This is a dive into the derivation of the bull trout baseline (BTB) sediment indicator. This analysis focuses on comparing road specific sediment delivery by area to specific area background erosion rates (all based on kg/km²/yr) to get a proportion of road-generated sedimentation to natural short-term erosion. We built uncertainty into the model from multiple distributions (roads and background) stratified by parent geologic material (granitic and sedimentary). In addition, we use a Bayesian regression model to sample from the posterior to get a probabilistic distribution.

Steps

Build Uncertainty into the model

We might be inclined to just take an average background erosion rate (mean in Figure 1 below) and modeled GRAIP-Lite value and calculate the estimated proportion. In our case we want the distribution to be the estimate!

#> Scale for x is already present.
#> Adding another scale for x, which will replace the existing scale.

Figure 1

Model

We want to model the response as a \(\text{Beta}\) distribution since it is bounded between 0 and 1. In addition, we modeled weak priors (high sigma) with both covariates (background erosion rates and GRAIP-lite specific area erosion rates) to account for the uncertainty associated \(\beta\) since we really have no prior knowledge of this relationship (\(Y \sim\beta_i\))

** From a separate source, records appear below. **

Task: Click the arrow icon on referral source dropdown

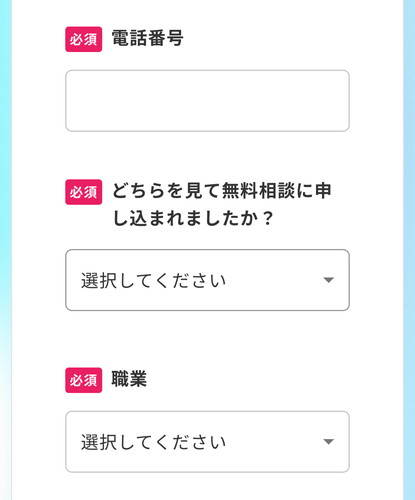Action: pyautogui.click(x=329, y=280)
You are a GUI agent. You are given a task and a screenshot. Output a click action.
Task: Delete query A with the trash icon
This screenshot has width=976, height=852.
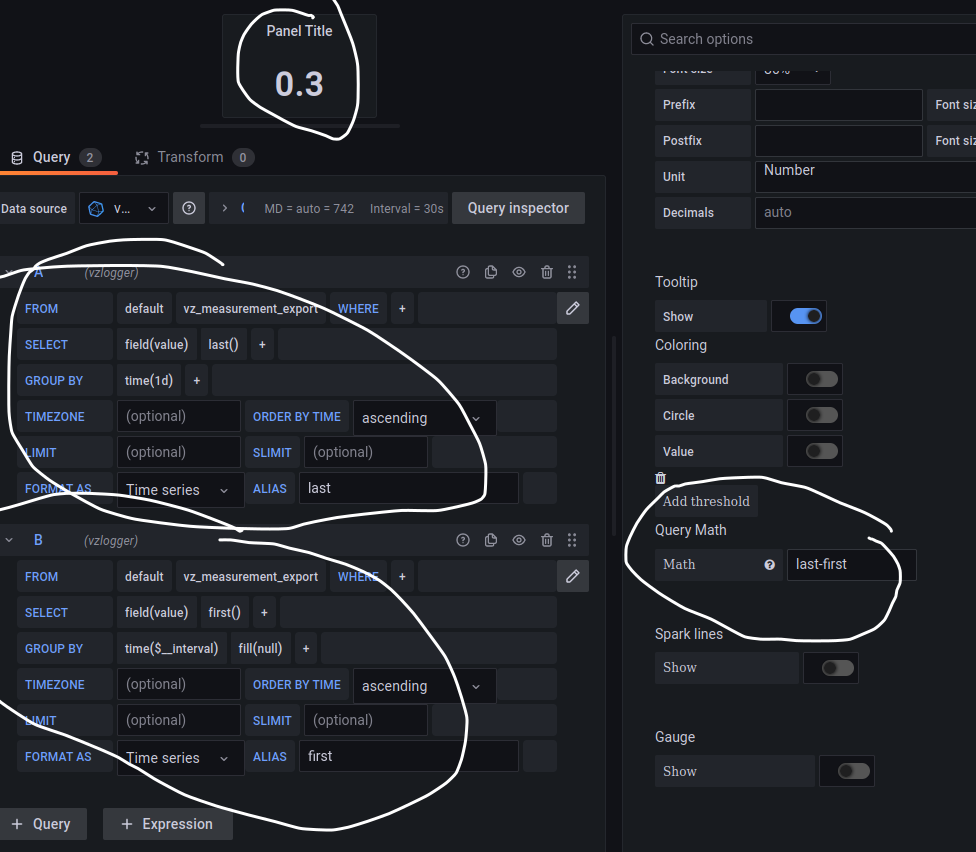(547, 272)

\[ Y_i \sim \text{Beta}(\mu_i, \phi) \\ \text{logit}(\mu_i) = \beta_0 + \beta_1\text{Natural} + \beta_2\text{Roads} + \beta_3\text{Geology} \\ \beta_0=\text{Normal}(0,1) \\ \beta_1,\beta_2=\text{Normal}(0,2) \\ \beta_3=\text{uniform}(0,1) \\ \phi = \text{Gamma}(0.01, 0.01) \]

Posterior Predictive

Once we fit the model, we can then sample from the posterior to get a posterior predictive distribution.

Build Uncertainty

First, we need to get an idea of how we could add uncertainty to our sediment indicator. One way to do this is look for other data (graphs, tables, expert opinion, etc) and model a theoretical distribution from said data sources. This approach has it’s caveats for sure (bias, uninformed, non-causal relationships) but is much more robust than just taking a point estimate with no uncertainty when done responsibly. Based on domain knowledge, we are assuming two dominant geologic types: granitic and sedimentary. We understand that there is going to be a loss of heterogeneity in our stratification but hope that our adjusted model uncertainty can lessen this error. To infer background erosion rates we took data from Kirchner et al. (2001) and a reference to a sedimentary erosion rate from the Idaho DEQ TMDL for the North Fork CDA. This data was used as a starting point from which uncertainty was applied. Kirchner data was for granitic parent material and Idaho DEQ was for sedimentary parent material.

Granitic

The Kirchner data provides us with more than just a single specific area erosion rate. We took short-term rates (10-28 years) within 2.5-300 sq.km’s drainage areas within forested catchments as our empirical data. From these data, we then used the lognormal distribution as our theoretical basis. Reasons to use the lognormal distribution were due to the relatively thin tail towards zero and modest tailedness to the right of the central tendency. As you can see in Figure 2 below, we modeled the empirical data with a theoretical one where the central tendency (23.248) and variation (3.875) came from the left panel graph in Figure 2.

Sedimentary

The belt group coefficients were taken from the Idaho DEQ TMDL. This needs more work but ultimately works out to be around 5,155 kg/km²/yr with no inferred variance so we just assume a similar variance to the granitics, not perfect but going with the idea that we are likely wrong (error building). Below we converted the ton/acre/year in the left graph to kg/km²/year to get a lognormal distribution like the granitics. The same rationale for a lognormal in the grantics applied for the sedimentary group as well.

GRAIP-Lite

GRAIP-Lite uses a similar method to categorize the baserate by geologic parent material. With that comes empirical data as well (see below). In this analysis we used 21 kg/yr/m for granitics and 14 kg/yr/m for sedimentary. We then converted the specific sediment delivered by area (specdelFS_HA) from the WCATT national model run by appropriate geologic base rates. In addition, we added error to the modeled specdelFS_HA values based on accumulated road length. This is due to the error decreasing as you accumulate more roads when compared to GRAIP. Once this was done, we then had a empirical distribution of specific sediment delivered by area in western Montana within USDA-Forest Service administration lands.

Model

Geology

We need to account for granitic and sedimentary parent material so somehow we need to figure out the most dominant one in the HUC. We do this by intersecting coarse geology map by parent material and then for each HUC take the one with the highest proportion. From there we consider a HUC ‘granitic’ or ‘sedimentary’ based on this crude method.

Figure 5

Bayesian Model

With all of the pre-processing done we can start to build the model. We went with a Bayesian model for a couple reasons; 1). the Bayesian model is able to provide a distribution of the likelihoods which can then be used as probabilities (great for Bayesian network), 2). being able to add weak or uninformative priors to the model parameters (betas, intercept, etc) helps with the inherent uncertainty and limits model overfitting.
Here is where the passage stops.